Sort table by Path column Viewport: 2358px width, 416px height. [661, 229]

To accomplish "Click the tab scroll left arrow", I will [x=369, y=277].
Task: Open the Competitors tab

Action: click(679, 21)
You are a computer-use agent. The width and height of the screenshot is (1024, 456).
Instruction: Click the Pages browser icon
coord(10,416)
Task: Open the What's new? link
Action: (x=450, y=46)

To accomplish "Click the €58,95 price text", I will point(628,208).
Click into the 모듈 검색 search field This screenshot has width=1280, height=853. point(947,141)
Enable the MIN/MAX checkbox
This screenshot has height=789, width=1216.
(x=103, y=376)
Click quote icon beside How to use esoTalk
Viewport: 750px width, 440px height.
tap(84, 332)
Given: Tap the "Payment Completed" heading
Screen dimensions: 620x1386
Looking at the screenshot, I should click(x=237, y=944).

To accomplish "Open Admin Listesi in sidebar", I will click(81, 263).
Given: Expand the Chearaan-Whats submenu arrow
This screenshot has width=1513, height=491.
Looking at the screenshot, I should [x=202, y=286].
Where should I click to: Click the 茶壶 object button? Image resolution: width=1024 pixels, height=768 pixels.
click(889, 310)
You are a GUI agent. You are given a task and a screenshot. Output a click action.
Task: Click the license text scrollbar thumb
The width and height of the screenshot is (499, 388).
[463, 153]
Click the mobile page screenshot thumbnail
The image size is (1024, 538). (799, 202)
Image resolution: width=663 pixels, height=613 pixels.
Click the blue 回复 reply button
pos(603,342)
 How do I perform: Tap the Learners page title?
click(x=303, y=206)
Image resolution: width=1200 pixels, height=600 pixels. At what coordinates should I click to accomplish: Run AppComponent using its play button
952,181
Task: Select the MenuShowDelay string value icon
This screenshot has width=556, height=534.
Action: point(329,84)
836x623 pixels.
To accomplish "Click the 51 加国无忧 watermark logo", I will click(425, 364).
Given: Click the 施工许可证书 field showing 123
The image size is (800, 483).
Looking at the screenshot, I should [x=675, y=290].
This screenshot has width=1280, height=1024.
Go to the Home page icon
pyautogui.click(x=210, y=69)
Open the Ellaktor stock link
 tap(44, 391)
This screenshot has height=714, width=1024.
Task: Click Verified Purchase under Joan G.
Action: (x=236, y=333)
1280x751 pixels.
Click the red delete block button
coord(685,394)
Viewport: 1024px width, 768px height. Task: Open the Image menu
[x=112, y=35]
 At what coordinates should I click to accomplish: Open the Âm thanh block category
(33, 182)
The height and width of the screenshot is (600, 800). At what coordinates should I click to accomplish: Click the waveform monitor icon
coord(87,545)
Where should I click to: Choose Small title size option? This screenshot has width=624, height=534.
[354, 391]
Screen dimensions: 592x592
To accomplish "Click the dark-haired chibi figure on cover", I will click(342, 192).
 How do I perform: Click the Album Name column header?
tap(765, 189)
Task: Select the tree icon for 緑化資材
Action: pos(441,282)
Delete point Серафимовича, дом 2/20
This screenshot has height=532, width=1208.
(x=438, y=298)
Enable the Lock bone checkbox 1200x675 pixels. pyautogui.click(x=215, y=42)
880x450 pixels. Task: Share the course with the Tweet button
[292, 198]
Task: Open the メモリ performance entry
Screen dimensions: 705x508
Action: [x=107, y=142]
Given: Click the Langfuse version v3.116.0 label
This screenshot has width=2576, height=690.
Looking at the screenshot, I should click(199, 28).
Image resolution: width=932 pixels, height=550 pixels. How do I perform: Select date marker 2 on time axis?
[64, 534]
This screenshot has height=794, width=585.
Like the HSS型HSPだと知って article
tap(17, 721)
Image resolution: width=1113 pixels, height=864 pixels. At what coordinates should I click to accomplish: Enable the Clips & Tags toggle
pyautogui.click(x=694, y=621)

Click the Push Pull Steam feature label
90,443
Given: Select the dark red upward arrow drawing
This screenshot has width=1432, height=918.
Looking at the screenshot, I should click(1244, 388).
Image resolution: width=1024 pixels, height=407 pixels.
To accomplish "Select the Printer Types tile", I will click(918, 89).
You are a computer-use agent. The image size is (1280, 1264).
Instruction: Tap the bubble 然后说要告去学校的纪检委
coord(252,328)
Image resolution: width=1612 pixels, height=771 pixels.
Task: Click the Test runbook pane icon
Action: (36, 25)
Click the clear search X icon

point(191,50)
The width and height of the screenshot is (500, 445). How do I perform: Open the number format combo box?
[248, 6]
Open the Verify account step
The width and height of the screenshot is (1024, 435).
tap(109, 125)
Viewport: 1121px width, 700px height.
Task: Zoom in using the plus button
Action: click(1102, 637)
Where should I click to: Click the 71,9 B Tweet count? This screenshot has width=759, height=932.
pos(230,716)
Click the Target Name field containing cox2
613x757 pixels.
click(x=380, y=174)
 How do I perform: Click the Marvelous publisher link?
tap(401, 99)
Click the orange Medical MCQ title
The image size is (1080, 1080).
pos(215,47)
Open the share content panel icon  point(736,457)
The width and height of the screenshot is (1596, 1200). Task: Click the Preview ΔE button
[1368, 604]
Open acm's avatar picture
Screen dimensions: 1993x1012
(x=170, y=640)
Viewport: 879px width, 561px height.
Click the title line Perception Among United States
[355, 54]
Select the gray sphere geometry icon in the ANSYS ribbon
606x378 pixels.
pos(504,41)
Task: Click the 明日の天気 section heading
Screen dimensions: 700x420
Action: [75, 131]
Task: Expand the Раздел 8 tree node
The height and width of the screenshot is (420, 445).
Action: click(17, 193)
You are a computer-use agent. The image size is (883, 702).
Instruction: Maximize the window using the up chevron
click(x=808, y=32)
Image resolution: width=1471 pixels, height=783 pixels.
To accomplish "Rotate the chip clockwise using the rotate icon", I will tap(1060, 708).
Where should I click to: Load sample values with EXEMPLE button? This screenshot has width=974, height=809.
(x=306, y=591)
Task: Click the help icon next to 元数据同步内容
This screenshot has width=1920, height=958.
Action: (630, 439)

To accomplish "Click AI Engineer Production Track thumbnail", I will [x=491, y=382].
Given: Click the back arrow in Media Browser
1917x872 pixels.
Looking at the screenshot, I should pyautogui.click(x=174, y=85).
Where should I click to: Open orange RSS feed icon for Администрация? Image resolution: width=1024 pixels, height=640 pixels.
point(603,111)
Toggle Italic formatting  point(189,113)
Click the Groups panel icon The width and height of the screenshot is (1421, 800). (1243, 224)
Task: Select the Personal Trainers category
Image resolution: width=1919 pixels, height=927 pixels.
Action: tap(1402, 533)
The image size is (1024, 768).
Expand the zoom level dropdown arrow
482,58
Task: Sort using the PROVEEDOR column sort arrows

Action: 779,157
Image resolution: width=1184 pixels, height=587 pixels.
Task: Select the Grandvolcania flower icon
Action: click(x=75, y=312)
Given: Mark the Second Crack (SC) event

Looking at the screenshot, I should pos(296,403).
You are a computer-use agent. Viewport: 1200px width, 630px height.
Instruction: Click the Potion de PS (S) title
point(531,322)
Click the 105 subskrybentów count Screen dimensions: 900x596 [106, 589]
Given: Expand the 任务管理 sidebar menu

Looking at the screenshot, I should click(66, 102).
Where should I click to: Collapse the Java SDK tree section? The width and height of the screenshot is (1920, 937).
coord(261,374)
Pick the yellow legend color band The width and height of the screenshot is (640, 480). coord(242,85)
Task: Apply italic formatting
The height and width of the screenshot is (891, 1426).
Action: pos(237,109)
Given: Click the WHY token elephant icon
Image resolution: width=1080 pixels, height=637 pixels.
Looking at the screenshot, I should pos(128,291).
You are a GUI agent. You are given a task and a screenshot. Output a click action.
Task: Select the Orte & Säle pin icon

# What the exercise asks
Print every record above. Keep each one exactly as it is.

# Answer
Sort table by Path column Viewport: 2358px width, 416px height. [661, 229]

To accomplish "Click the tab scroll left arrow", I will [x=369, y=277].
Task: Open the Competitors tab

Action: click(679, 21)
You are a computer-use agent. The width and height of the screenshot is (1024, 456).
Instruction: Click the Pages browser icon
coord(10,416)
Task: Open the What's new? link
Action: (x=450, y=46)

To accomplish "Click the €58,95 price text", I will point(628,208).
Click into the 모듈 검색 search field This screenshot has width=1280, height=853. point(947,141)
Enable the MIN/MAX checkbox
This screenshot has height=789, width=1216.
(x=103, y=376)
Click quote icon beside How to use esoTalk
Viewport: 750px width, 440px height.
tap(84, 332)
Given: Tap the "Payment Completed" heading
Screen dimensions: 620x1386
Looking at the screenshot, I should click(x=237, y=944).

To accomplish "Open Admin Listesi in sidebar", I will click(81, 263).
Given: Expand the Chearaan-Whats submenu arrow
This screenshot has width=1513, height=491.
Looking at the screenshot, I should [x=202, y=286].
Where should I click to: Click the 茶壶 object button? Image resolution: width=1024 pixels, height=768 pixels.
click(889, 310)
You are a GUI agent. You are given a task and a screenshot. Output a click action.
Task: Click the license text scrollbar thumb
The width and height of the screenshot is (499, 388).
[463, 153]
Click the mobile page screenshot thumbnail
The image size is (1024, 538). (799, 202)
Image resolution: width=663 pixels, height=613 pixels.
Click the blue 回复 reply button
pos(603,342)
 How do I perform: Tap the Learners page title?
click(x=303, y=206)
Image resolution: width=1200 pixels, height=600 pixels. At what coordinates should I click to accomplish: Run AppComponent using its play button
952,181
Task: Select the MenuShowDelay string value icon
This screenshot has width=556, height=534.
Action: point(329,84)
836x623 pixels.
To accomplish "Click the 51 加国无忧 watermark logo", I will click(425, 364).
Given: Click the 施工许可证书 field showing 123
The image size is (800, 483).
Looking at the screenshot, I should [x=675, y=290].
This screenshot has width=1280, height=1024.
Go to the Home page icon
pyautogui.click(x=210, y=69)
Open the Ellaktor stock link
 tap(44, 391)
This screenshot has height=714, width=1024.
Task: Click Verified Purchase under Joan G.
Action: (x=236, y=333)
1280x751 pixels.
Click the red delete block button
coord(685,394)
Viewport: 1024px width, 768px height. Task: Open the Image menu
[x=112, y=35]
 At what coordinates should I click to accomplish: Open the Âm thanh block category
(33, 182)
The height and width of the screenshot is (600, 800). At what coordinates should I click to accomplish: Click the waveform monitor icon
coord(87,545)
Where should I click to: Choose Small title size option? This screenshot has width=624, height=534.
[354, 391]
Screen dimensions: 592x592
To accomplish "Click the dark-haired chibi figure on cover", I will click(342, 192).
 How do I perform: Click the Album Name column header?
tap(765, 189)
Task: Select the tree icon for 緑化資材
Action: pos(441,282)
Delete point Серафимовича, дом 2/20
This screenshot has height=532, width=1208.
(x=438, y=298)
Enable the Lock bone checkbox 1200x675 pixels. pyautogui.click(x=215, y=42)
880x450 pixels. Task: Share the course with the Tweet button
[292, 198]
Task: Open the メモリ performance entry
Screen dimensions: 705x508
Action: [x=107, y=142]
Given: Click the Langfuse version v3.116.0 label
This screenshot has width=2576, height=690.
Looking at the screenshot, I should click(199, 28).
Image resolution: width=932 pixels, height=550 pixels. How do I perform: Select date marker 2 on time axis?
[64, 534]
This screenshot has height=794, width=585.
Like the HSS型HSPだと知って article
tap(17, 721)
Image resolution: width=1113 pixels, height=864 pixels. At what coordinates should I click to accomplish: Enable the Clips & Tags toggle
pyautogui.click(x=694, y=621)

Click the Push Pull Steam feature label
90,443
Given: Select the dark red upward arrow drawing
This screenshot has width=1432, height=918.
Looking at the screenshot, I should click(1244, 388).
Image resolution: width=1024 pixels, height=407 pixels.
To accomplish "Select the Printer Types tile", I will click(918, 89).
You are a computer-use agent. The image size is (1280, 1264).
Instruction: Tap the bubble 然后说要告去学校的纪检委
coord(252,328)
Image resolution: width=1612 pixels, height=771 pixels.
Task: Click the Test runbook pane icon
Action: (36, 25)
Click the clear search X icon

point(191,50)
The width and height of the screenshot is (500, 445). How do I perform: Open the number format combo box?
[248, 6]
Open the Verify account step
The width and height of the screenshot is (1024, 435).
tap(109, 125)
Viewport: 1121px width, 700px height.
Task: Zoom in using the plus button
Action: click(1102, 637)
Where should I click to: Click the 71,9 B Tweet count? This screenshot has width=759, height=932.
pos(230,716)
Click the Target Name field containing cox2
613x757 pixels.
click(x=380, y=174)
 How do I perform: Click the Marvelous publisher link?
tap(401, 99)
Click the orange Medical MCQ title
The image size is (1080, 1080).
pos(215,47)
Open the share content panel icon  point(736,457)
The width and height of the screenshot is (1596, 1200). Task: Click the Preview ΔE button
[1368, 604]
Open acm's avatar picture
Screen dimensions: 1993x1012
(x=170, y=640)
Viewport: 879px width, 561px height.
Click the title line Perception Among United States
[355, 54]
Select the gray sphere geometry icon in the ANSYS ribbon
606x378 pixels.
pos(504,41)
Task: Click the 明日の天気 section heading
Screen dimensions: 700x420
Action: [75, 131]
Task: Expand the Раздел 8 tree node
The height and width of the screenshot is (420, 445).
Action: click(17, 193)
You are a computer-use agent. The image size is (883, 702).
Instruction: Maximize the window using the up chevron
click(x=808, y=32)
Image resolution: width=1471 pixels, height=783 pixels.
To accomplish "Rotate the chip clockwise using the rotate icon", I will tap(1060, 708).
Where should I click to: Load sample values with EXEMPLE button? This screenshot has width=974, height=809.
(x=306, y=591)
Task: Click the help icon next to 元数据同步内容
This screenshot has width=1920, height=958.
Action: (630, 439)

To accomplish "Click AI Engineer Production Track thumbnail", I will [x=491, y=382].
Given: Click the back arrow in Media Browser
1917x872 pixels.
Looking at the screenshot, I should pyautogui.click(x=174, y=85).
Where should I click to: Open orange RSS feed icon for Администрация? Image resolution: width=1024 pixels, height=640 pixels.
point(603,111)
Toggle Italic formatting  point(189,113)
Click the Groups panel icon The width and height of the screenshot is (1421, 800). (1243, 224)
Task: Select the Personal Trainers category
Image resolution: width=1919 pixels, height=927 pixels.
Action: tap(1402, 533)
The image size is (1024, 768).
Expand the zoom level dropdown arrow
482,58
Task: Sort using the PROVEEDOR column sort arrows

Action: 779,157
Image resolution: width=1184 pixels, height=587 pixels.
Task: Select the Grandvolcania flower icon
Action: click(x=75, y=312)
Given: Mark the Second Crack (SC) event

Looking at the screenshot, I should pos(296,403).
You are a computer-use agent. Viewport: 1200px width, 630px height.
Instruction: Click the Potion de PS (S) title
point(531,322)
Click the 105 subskrybentów count Screen dimensions: 900x596 [106, 589]
Given: Expand the 任务管理 sidebar menu

Looking at the screenshot, I should click(66, 102).
Where should I click to: Collapse the Java SDK tree section? The width and height of the screenshot is (1920, 937).
coord(261,374)
Pick the yellow legend color band The width and height of the screenshot is (640, 480). coord(242,85)
Task: Apply italic formatting
The height and width of the screenshot is (891, 1426).
Action: pos(237,109)
Given: Click the WHY token elephant icon
Image resolution: width=1080 pixels, height=637 pixels.
Looking at the screenshot, I should pos(128,291).
You are a GUI agent. You are given a task and a screenshot. Output a click action.
Task: Select the Orte & Säle pin icon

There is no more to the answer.